#### Aim of the exercise:
Go through the records underneath and count the lines that include the string "computer". Give nothing but the number.

#### Provided entries:

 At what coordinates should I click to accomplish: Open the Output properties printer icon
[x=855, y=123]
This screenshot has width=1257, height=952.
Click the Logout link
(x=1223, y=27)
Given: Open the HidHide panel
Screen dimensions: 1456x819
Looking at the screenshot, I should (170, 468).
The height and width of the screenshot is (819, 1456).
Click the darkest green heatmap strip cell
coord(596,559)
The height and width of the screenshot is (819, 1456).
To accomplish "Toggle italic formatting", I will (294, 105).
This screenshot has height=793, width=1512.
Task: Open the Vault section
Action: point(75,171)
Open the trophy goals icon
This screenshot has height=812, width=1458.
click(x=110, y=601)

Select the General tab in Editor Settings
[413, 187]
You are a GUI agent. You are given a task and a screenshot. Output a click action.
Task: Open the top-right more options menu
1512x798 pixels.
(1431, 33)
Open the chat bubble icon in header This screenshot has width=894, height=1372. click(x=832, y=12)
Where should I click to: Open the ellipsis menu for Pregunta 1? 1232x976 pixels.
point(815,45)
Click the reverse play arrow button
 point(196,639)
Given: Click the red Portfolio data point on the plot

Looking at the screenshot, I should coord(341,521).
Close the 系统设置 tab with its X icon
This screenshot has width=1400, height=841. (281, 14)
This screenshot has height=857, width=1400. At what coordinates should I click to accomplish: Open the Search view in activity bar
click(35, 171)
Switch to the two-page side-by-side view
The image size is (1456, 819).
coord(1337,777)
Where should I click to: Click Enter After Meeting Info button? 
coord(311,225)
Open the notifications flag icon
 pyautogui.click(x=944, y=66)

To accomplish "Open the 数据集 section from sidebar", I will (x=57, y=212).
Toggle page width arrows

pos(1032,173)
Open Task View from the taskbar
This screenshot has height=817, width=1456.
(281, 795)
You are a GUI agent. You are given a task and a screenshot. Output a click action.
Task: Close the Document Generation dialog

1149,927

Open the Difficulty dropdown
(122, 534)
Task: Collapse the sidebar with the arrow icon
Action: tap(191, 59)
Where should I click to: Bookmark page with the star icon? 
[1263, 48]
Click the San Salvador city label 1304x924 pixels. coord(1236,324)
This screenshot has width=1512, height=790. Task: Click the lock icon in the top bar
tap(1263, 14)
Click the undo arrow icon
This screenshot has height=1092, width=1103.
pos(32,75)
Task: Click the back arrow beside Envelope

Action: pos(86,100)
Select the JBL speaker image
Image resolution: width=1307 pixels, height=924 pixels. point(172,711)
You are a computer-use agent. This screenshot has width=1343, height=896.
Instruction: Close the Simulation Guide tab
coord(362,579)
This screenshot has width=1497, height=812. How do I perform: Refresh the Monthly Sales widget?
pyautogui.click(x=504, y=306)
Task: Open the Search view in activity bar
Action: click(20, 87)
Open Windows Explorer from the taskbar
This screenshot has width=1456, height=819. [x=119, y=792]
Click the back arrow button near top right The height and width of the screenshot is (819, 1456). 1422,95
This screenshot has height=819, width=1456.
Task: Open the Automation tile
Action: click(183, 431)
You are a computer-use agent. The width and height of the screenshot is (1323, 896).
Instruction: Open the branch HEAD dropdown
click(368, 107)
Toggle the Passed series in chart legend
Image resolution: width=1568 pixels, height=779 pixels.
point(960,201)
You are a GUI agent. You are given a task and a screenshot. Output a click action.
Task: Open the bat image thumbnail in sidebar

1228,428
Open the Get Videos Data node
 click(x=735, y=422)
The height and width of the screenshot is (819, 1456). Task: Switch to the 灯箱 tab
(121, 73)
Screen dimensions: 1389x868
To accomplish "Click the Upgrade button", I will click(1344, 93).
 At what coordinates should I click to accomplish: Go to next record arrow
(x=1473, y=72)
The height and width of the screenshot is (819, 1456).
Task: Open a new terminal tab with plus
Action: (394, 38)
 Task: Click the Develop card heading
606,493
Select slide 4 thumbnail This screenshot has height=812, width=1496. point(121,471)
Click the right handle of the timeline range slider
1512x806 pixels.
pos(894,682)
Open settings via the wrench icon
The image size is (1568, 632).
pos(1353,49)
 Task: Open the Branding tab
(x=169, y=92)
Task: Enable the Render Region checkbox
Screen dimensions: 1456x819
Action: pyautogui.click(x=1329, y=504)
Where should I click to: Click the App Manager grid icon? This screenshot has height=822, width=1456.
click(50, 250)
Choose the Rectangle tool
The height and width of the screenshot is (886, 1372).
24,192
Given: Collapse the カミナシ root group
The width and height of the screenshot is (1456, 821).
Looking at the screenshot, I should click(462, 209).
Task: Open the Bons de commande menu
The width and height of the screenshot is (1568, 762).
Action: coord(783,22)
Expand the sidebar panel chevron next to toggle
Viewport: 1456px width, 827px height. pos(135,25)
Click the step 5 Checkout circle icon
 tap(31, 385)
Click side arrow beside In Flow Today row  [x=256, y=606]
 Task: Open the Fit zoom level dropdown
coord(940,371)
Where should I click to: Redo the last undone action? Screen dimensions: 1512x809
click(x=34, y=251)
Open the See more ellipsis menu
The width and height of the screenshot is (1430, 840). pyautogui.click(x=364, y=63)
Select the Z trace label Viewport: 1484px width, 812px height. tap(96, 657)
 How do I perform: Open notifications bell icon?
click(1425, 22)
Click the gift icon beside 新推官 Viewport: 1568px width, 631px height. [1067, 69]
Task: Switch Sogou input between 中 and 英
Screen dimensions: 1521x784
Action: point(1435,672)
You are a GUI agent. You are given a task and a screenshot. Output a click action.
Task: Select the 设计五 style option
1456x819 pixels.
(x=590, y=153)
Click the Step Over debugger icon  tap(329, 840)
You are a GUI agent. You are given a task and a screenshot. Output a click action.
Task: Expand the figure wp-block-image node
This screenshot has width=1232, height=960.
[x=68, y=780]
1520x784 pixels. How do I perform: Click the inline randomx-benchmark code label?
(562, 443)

#### Reply:
2